Next 5 May, Lufthansa Group is holding its annual general meeting. Chairman and CEO Carsten Spohr pre-released his speech on the airline group’s website. “We are preparing to spend this summer on the ground and can hope for a proper restart in the autumn at the earliest. However, it is going to be a very slow start-up phase and we expect that global demand will only find its new balance in 2023. It will be new because it will be a balance at a lower level.”
“In less than 65 days, we have returned to the levels of 65 years ago in terms of air traffic volume,” he added, “That is extremely bitter, devastating and painful.”
- All of the airlines in the Lufthansa Group will be downsized. Older, less environmentally friendly aircraft will be phased out of the fleet earlier than originally planned.
- The A340-600 fleet will be temporarily decommissioned.
- 10 Airbus A320 will be removed from the Eurowings fleet.
- The ongoing restructuring programmes at Austrian Airlines and Brussels Airlines will be intensified. Both airlines will also reduce the size of their fleet within this context.
- “Germanwings flight operations will be terminated two years earlier than planned. In the future, we will be flying with a maximum of 10 airlines of our current airlines.”
- “We will continue to bundle and expand our tourism segment when the restart comes. We were already doing so before the crisis and there will be a greater increase in demand here than for business travel after the crisis. Within the framework of this process, we will be merging the four airlines that have been operating our Eurowings long-haul routes into a single new tourist airline.”
- Eurowings Europe will also be realigned.
- “In addition, we plan to reduce unit costs at all of our companies by twice as much as originally planned: by 2–4% per year instead of the previous 1–2%.“
- The group is in talks with aircraft manufacturers with regard to postponing aircraft deliveries because the group will not be able to return to its old fleet size for an indefinite period.
After the coronavirus crisis, Lufthansa will be a different and smaller Lufthansa. Its fleet will be reduced by about 100 aircraft. As a result, the airline group will have 10,000 employees too many onboard: “We will no longer be able to rule out laying off staff for operational reasons. Unless we find a way to keep as many colleagues as possible onboard using innovative part-time models and our unique blend of Lufthansa solidarity.”
“In order to remain competitive, we want to hold the Lufthansa Group and European airline group together, whatever the scenario.
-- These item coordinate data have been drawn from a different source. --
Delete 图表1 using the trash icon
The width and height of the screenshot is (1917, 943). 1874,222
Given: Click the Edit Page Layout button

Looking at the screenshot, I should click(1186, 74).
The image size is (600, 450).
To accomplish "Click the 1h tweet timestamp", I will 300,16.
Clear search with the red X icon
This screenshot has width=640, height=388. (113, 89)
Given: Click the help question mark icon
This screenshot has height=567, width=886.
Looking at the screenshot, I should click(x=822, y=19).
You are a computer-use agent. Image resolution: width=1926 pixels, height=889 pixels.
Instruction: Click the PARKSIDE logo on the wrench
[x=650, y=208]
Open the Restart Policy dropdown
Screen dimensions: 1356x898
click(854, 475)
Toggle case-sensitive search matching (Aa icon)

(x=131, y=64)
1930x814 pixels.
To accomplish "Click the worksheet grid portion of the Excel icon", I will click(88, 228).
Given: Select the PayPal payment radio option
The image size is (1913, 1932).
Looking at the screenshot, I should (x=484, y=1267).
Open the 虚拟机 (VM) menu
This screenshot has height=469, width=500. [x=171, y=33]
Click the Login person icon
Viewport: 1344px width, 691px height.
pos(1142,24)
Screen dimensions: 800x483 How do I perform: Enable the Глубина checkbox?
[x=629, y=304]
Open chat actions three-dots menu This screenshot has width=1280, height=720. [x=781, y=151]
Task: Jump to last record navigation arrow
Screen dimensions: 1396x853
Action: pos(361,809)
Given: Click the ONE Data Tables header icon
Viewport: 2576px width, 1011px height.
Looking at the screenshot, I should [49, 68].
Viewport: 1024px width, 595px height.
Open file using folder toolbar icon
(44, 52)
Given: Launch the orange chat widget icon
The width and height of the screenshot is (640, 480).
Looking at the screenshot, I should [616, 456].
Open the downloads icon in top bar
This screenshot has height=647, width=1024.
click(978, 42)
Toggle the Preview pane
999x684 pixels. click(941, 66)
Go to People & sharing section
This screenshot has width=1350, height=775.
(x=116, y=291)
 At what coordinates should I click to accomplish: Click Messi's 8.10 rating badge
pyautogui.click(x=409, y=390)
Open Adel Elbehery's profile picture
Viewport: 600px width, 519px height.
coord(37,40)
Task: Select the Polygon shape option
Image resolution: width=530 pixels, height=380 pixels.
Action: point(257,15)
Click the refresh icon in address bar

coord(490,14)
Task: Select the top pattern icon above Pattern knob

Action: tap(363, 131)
That is our overarching goal,” Spohr will say during the general meeting, “if we want to compete globally against the three major airline groups in the USA, China and the Gulf Region, then we will only be able to do so as a European airline group.”
“We are having intensive talks with the Federal Government and KfW on liquidity support for our company. In addition, we are also negotiating with the governments in Austria and Belgium for help for Austrian Airlines and Brussels Airlines. In the case of SWISS and Edelweiss we have already received assurances from the Swiss Government for a loan that will be guaranteed largely by the Swiss State. The package still has to be approved by parliament, but that is expected at the beginning of May.”
The airline group will not be able to propose a dividend to the Annual General Meeting for the successful year 2019. The Supervisory Board, Executive Board and Senior Management of Lufthansa have voluntarily agreed to waive part of their basic remuneration. And currently, over 80,000 staff of the Lufthansa Group are on reduced working hours. “An indispensable contribution to securing our liquidity,” Spohr will say.
“We have practically no earnings. However, the costs for staff, material, rent or fuel hedging continue. After three record years, we are currently losing about one million euros of our liquidity reserves per hour in operations alone,” Spohr continues.
A side note is that there is currently a high demand for air freight only. In addition to using the entire cargo fleet, Lufthansa has also already operated 70 cargo flights using passenger aircraft. Lufthansa removed the seats from four of its Airbus A330s in order to be able to transport more freight. Additional A330 aircraft are also being modified. Lufthansa calls them “Preighters”, a combination of passenger aircraft and freighter.